• _Supplied data_

----

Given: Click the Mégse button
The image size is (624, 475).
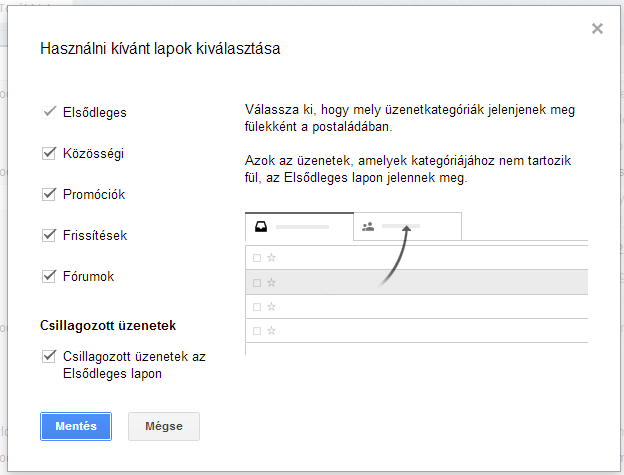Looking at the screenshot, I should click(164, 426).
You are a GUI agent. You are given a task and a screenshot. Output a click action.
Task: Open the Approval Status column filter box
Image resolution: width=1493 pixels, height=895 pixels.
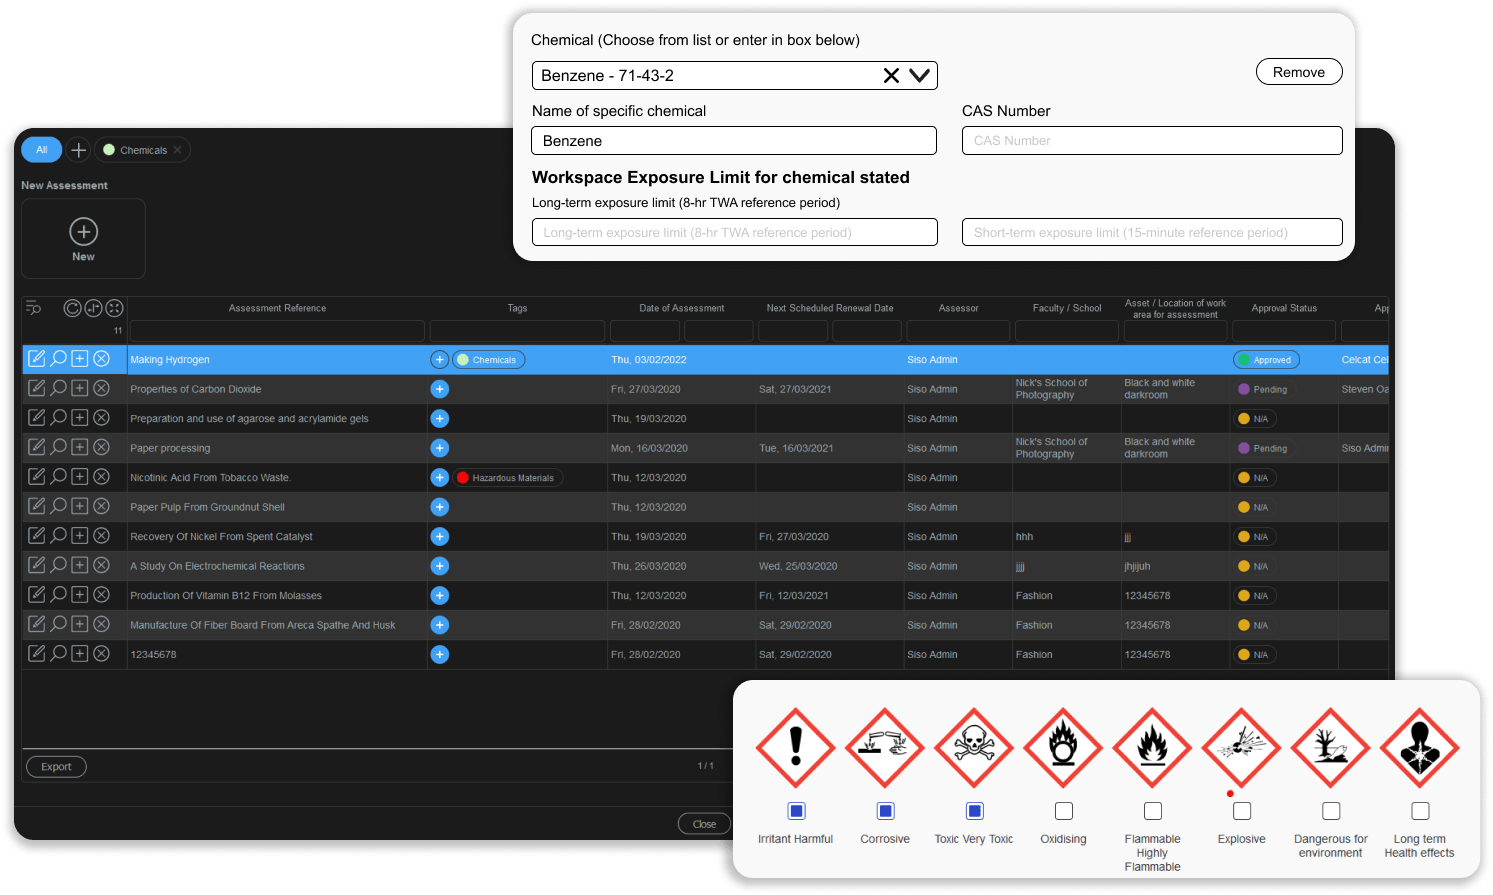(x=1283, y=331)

----

• _Aim of the task_
Give the entries again exactly. Pictures stay out.

• _Task response_
Given: Click the Mégse button
The image size is (624, 475).
Looking at the screenshot, I should click(164, 426).
You are a GUI agent. You are given a task and a screenshot. Output a click action.
Task: Open the Approval Status column filter box
Image resolution: width=1493 pixels, height=895 pixels.
(x=1283, y=331)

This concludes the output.